As the band began their set at the Bud Lite stage, headliner Stevie Wonder entered stage right, keytar slung around his neck as he launched into a cover of Marvin Gaye’s “How Sweet It Is.” Wonder’s familiar and beaming smile awed the young crowd, many who weren’t even alive when Wonder cut his first single. No matter, though. At 64 years old he still has the live energy — and poignant political leanings — that we’ve all come to know and love.
Backed by an impressive and intricately timed lightshow, Coldplay brought a nighttime crowd to its feet with the first song of their set, “Mylo Xyloto,” off their soon-to-be-released album of the same name. Frontman Chris Martin led the charge at the AMD main stage to a packed house of devotees.
With over 70,000-plus people in attendance for Arcade Fire’s set on the Bud Light stage — and a large thunderstorm brewing in the distance — ACL’s closing act was easily the most anticipated of the weekend.
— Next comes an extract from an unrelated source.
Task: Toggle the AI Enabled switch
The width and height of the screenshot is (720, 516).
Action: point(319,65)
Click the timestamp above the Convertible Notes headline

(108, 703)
The hyped-up crowd luckily didn’t get rained out, and was instead treated to a grand-scale, Broadway-style set from the eight-piece, which kicked off with the building “Ready to Start”.
The smooth, melodic sound of Fleet Foxes was hard to imagine on the Bud Lite stage. Reminiscent of ’60s folk icons Crosby, Stills & Nash, the mellow vocals of this band surprisingly do not lose their effectiveness in even the largest venue settings.
Cee-Lo Green, together with his spandex-clad all-girl band, performed in the 90 degree Austin heat atop the Bud Lite stage. Known for his sometimes rude lyrics and over-the-top costumes, Green impressed with his infamous bad boy antics and performance of standout tracks like “ChamPain.” But, to be fair, most everyone in attendance was happy to just ogle his backing band.
With S.B. native (and Mad Caddies trumpet player) Keith Douglas in tow, Mariachi El Bronx took to the AMD stage for a mid-afternoon set. The band, on break from their current tour with the Foo Fighters, put a twist on the traditional mariachi format by singing in English and incorporating elements of punk rock. And the formula makes for something special, which was obvious from the large crowd that began to amass during the set-starting “48 Roses.” Frontman Matt Caughthran kept the crowd captivated by giving each song a nice little intro; “This is a song about being poor and being happy,” he said before launcing into “Poverty Is King.” Between the stage banter and the dramatic stylings of the violin and horns, Mariachi El Bronx puts on one of the surprise highlights of the weekend.